The NSW opposition has reignited its push to force state government agencies to report data breaches after its last attempt to introduce legislation was scuttled by the government.

Shadow attorney general Paul Lynch on Thursday reintroduced a bill that would establish a mandatory data breach notification scheme in NSW similar to that of the federal government.

The Privacy and Personal Information Protection Amendment (Notification of Serious Violations of Privacy by Public Sector Agencies) Bill would require state agencies to notify affected individuals and the NSW Privacy Commissioner after a “serious” breach of privacy.

The bill would also empower the NSW privacy commissioner to request information from agencies if there were grounds to believe it had caused or contributed to a serious breach.

State government organisations and local councils, as well as organisations with a turnover of less than $3 million a year, are currently not required to comply with the federal reporting scheme.

However, changes to the existing Privacy and Personal Information Protection Act (PIPPA) was first recommended by former privacy commissioner Elizabeth Coombs in 2015.

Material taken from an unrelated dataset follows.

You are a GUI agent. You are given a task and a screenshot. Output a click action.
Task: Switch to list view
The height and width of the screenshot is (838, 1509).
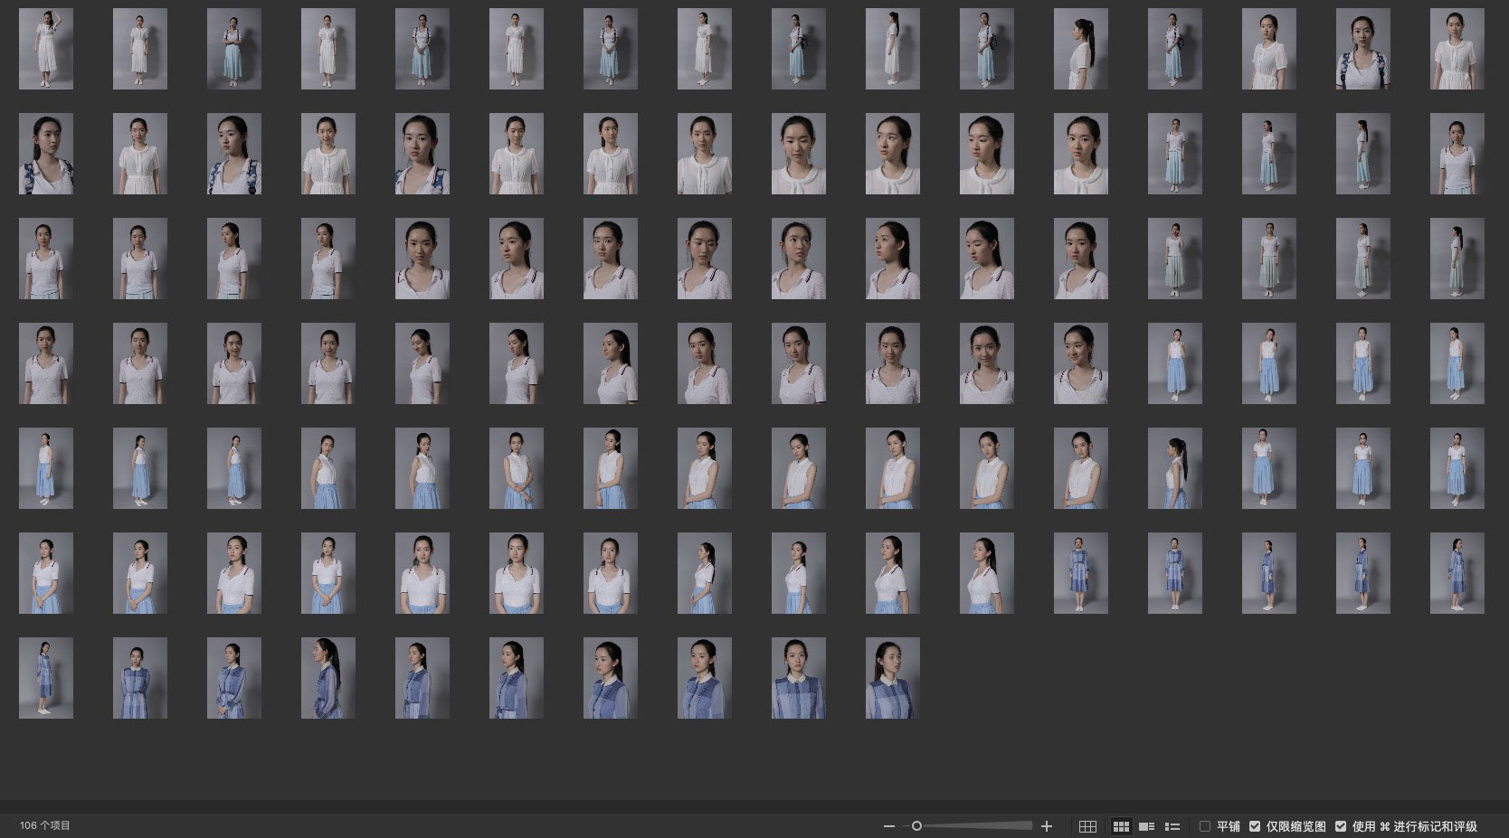pyautogui.click(x=1172, y=826)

The private members bill is almost identical to another bill introduced by the opposition in November 2017, which was opposed by the government on the grounds that further research and consultation was needed.

“That opposition at the time was unpersuasive and the effluxion of time has made the case for the bill even stronger,” NSW shadow attorney general Paul Lynch said reintroducing the bill on Thursday.

He cited recent events around the supposed leaking of personal details of motorists by the office of the Customer Service Minister Victor Dominello, which has been referred to the state’s corruption watchdog.

Lynch said the bill would amend the state’s PIPPA act “in a small but significant way that is entirely unobjectionable albeit now quite topical”.

“As is frequently noted our legislation protecting privacy in this State dates from a time before the invention of the iPhone,” he said.

“It is no surprise that the legislation needs amendment and rejuvenation.”

Lynch noted there had been “some minor updates” to the bill, though the “substance and legal aspects” had not been altered.

The federal government’s mandatory data breach reporting scheme received 1132 notifications in its first year of operation, 964 of which were deemed “eligible data breaches”.

This represented a 712 percent increase on the 159 voluntary notification received before the scheme was introduced, according to the Office of the Australian Information Commissioner.